All of which leads me to the main point of this review: that for some reason, utterly incomprehensible to me, Sinfonia Elegiaca, which stands today as one of Panufnik’s most strikingly original and profoundly moving works, has never been recorded again. The composer did revise the work in 1966, but, of course, it is the earlier version captured on this Louisville release. Furthermore, despite a noble effort, the Louisville performance of the work is not one of its more stunning successes. The delicate sonorities and subtle harmonic details of this music, requiring the most impeccable intonation, did not exactly play into the orchestra’s strengths, so that one must concede that this performance leaves much of its expressive potential as yet unrealized.
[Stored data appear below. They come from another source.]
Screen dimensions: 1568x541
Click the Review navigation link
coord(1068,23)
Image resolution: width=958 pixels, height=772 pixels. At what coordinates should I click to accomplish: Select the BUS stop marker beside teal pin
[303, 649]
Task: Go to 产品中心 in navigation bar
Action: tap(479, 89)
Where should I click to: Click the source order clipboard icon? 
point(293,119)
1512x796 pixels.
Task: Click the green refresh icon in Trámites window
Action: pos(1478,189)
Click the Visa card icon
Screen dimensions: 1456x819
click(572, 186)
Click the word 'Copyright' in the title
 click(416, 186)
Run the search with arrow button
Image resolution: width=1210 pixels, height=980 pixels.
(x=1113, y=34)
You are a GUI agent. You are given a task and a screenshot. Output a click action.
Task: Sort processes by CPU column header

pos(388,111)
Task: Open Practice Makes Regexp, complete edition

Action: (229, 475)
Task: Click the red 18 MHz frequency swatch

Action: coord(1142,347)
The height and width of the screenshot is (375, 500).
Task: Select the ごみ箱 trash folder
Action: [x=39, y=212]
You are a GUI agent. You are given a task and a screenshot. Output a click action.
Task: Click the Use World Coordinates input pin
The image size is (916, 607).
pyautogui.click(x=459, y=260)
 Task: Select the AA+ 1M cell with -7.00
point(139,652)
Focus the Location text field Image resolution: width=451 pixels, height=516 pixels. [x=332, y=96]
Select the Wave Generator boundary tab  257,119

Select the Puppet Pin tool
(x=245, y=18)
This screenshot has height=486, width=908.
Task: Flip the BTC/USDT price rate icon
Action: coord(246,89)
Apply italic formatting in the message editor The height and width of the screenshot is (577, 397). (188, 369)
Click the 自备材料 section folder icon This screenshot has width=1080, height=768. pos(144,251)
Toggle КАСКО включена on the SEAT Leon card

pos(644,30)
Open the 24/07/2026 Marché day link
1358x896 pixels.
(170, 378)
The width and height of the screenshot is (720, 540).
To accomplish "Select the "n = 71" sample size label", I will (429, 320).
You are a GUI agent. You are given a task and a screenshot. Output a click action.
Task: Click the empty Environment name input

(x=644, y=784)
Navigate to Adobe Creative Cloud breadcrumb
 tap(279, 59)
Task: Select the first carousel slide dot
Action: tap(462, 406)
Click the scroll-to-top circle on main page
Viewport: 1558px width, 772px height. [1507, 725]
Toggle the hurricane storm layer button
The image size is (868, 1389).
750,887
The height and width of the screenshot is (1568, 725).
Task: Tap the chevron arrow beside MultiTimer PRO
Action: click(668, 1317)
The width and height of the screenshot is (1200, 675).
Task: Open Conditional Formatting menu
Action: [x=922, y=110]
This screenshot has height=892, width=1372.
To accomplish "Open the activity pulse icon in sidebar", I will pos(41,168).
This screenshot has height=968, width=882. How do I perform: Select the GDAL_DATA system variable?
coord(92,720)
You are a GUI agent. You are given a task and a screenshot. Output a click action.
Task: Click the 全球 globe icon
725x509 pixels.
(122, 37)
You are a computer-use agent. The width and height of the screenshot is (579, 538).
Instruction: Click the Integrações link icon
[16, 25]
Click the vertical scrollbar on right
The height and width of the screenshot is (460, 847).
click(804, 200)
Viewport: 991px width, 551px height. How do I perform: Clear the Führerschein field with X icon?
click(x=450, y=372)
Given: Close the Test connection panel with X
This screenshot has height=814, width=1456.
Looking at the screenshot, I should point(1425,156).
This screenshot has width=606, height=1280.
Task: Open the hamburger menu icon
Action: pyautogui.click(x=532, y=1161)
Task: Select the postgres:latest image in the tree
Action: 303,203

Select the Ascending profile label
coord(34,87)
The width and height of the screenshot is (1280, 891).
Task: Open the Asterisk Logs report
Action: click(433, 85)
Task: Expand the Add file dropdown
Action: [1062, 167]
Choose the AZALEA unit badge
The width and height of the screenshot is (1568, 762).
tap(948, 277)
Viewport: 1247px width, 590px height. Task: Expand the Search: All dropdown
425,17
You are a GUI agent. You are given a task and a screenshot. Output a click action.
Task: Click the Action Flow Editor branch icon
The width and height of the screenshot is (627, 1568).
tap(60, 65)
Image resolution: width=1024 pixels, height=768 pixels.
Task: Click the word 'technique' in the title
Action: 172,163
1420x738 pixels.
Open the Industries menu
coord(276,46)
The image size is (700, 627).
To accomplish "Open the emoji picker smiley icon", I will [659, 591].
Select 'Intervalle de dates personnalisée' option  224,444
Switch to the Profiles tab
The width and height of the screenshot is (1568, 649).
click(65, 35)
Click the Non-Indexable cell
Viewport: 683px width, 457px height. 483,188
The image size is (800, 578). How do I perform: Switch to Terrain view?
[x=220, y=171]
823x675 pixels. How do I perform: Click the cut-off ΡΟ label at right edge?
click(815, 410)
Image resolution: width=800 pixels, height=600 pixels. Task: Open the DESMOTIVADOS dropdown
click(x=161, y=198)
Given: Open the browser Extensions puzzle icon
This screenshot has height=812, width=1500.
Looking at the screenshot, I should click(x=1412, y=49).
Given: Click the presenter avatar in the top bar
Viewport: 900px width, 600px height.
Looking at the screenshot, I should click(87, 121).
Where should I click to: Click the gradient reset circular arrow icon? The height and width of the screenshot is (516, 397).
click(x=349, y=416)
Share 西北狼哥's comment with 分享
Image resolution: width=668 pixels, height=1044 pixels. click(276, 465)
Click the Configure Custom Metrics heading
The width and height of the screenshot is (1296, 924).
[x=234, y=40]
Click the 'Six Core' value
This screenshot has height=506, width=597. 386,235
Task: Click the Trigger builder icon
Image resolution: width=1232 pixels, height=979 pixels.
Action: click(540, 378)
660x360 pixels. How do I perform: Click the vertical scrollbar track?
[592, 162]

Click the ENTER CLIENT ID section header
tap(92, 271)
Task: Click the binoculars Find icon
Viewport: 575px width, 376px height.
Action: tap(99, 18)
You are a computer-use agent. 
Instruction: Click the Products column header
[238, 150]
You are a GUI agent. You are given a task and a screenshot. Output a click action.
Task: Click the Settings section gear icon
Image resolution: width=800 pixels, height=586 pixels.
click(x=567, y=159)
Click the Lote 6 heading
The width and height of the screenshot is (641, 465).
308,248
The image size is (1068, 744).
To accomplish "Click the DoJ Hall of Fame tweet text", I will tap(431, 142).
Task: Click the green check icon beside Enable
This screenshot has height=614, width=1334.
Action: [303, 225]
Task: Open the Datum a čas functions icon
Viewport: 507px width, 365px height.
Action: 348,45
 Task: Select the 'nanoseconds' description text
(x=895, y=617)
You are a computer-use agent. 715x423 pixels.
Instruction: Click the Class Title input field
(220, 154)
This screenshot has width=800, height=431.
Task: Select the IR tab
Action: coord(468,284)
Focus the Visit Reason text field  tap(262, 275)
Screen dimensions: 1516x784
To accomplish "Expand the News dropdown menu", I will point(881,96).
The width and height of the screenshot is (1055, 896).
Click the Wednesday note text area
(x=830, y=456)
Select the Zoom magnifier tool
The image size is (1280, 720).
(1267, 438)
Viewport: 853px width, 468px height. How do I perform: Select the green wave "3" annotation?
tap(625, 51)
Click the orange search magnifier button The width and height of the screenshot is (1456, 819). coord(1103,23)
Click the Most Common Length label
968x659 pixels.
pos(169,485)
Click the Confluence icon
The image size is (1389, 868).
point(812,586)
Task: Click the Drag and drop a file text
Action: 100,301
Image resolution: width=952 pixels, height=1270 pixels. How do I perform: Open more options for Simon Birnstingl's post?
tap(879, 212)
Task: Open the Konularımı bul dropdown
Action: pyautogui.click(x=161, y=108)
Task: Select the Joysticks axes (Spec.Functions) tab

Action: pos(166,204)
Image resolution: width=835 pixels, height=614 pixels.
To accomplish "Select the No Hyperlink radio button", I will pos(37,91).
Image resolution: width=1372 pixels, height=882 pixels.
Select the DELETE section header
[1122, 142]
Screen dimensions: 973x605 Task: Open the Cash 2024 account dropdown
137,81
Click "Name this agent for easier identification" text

There are two other Panufnik works offered here, in addition to Sinfonia Elegiaca.Nocturne was first composed in 1947, then revised in 1955. Louisville issued it in 1965. It is a fascinating work-a true “dreamscape,” as annotator Marco Shirodkar terms it, mysterious and more than a little frightening as the music seems to coalesce from virtually nothing and gradually takes shape ominously, building to a wildly terrifying climax. This work was re-recorded, and stunningly indeed, by the London Symphony Orchestra in 1970, conducted by none other than Jascha Horenstein. That recording, which also included the remarkably original and exquisite Autumn Music, was available intermittently on the Unicorn label. It is another essential item in the Panufnik discography.

Rhapsody
 dates from 1956 and was the first work Panufnik composed after his daring escape to England. It was released by Louisville in 1966, and as far as I know, has not been re-recorded. The 16-minute composition is one of those that draw upon elements of Polish folk music, although Panufnik typically treats this material in such an idiosyncratic and personal way that few are likely to identify its source. The piece is unusual, and quite uneven in its impact: an opening section presents several modal ideas in barren, unaccompanied monophony, which seems something of a miscalculation. The second section seems most clearly based on Polish material, but its treatment is dismally banal and obvious. Then suddenly the final section appears, starkly recalling the material from the opening, but now in a noble polyphony that is pure Panufnik. The piece gradually fades away in hushed beauty.

In summary, Sinfonia Elegiaca is a must for all admirers of Panufnik, and while this performance does not do the work justice, in the absence of any other it is indispensable. And enthusiasts of the composer will no doubt be interested in the Rhapsody as well.